*This review was composed by Marc Gary Gray and edited by Erik van Rheenen
Fans of technical yet aggressive music are drawn to the genre by a variety of factors: the wizardry required to pull off much of the instrumentation, the feeling of belonging to an exclusive club of aficionados who can truly appreciate what they are hearing, and the sheer brutality of the whole thing, which separates truly aggressive bands from their milder mainstream counterparts.
The Dillinger Escape Plan don’t lack in any of these categories, but what separates them from a crowded landscape of technically proficient but often-forgettable contemporaries is their dynamics. There is something to be said for a relentless barrage of chaos for the entire length of an album, but The Dillinger Escape plan is not that band, and One of Us Is the Killer is not that album. In fact, One of Us Is the Killer is an ACME powder keg owned by Wile E. Coyote: you never know just when it’s going to explode, and the result is rarely what you expect.
To fans of The Dillinger Escape Plan, none of what I’ve said above is news. There is a larger point to be made here, however: for those who are scared away by tags like “mathcore” or “avant-garde metal” (as Wikipedia calls the band), this album could be your gateway drug into a world of odd time signatures and jazz breakdowns behind screeched and often incomprehensible vocals. Never has such weird music been more palatable for the average metal fan (although one could make a strong argument for Converge or Mastodon in this category). I’m seriously tempted to track-by-track this bad boy, as there is just SO much going on here, but I believe that method to be the laziest form of music review this side of “For fans of <more popular similar band>”. Let’s hit some highlights instead.

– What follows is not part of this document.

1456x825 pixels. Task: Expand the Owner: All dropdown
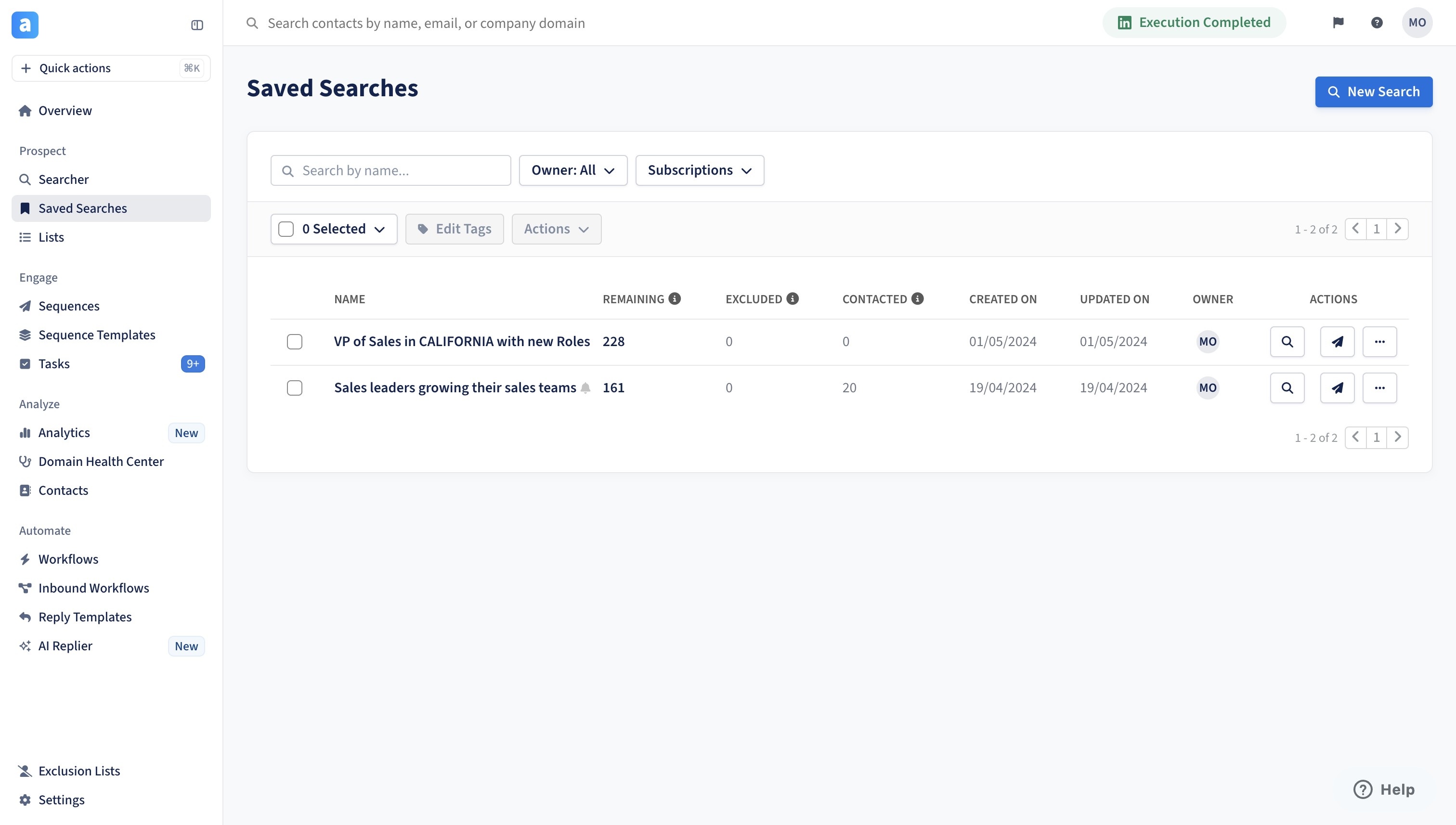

The first track is predictably engaging and high-energy, if not frantic. It’s called “Prancer,” and it’s got enough guitar chugging to satisfy the head-bangers while not disappointing those looking for spastic bursts of lead guitar insanity. “Understanding Decay” is the most “typical” Dillinger song on the album (if there is such a thing). A funky little intro gives way to shift after shift, and even at less than four minutes, it’s a vast and almost exhausting journey.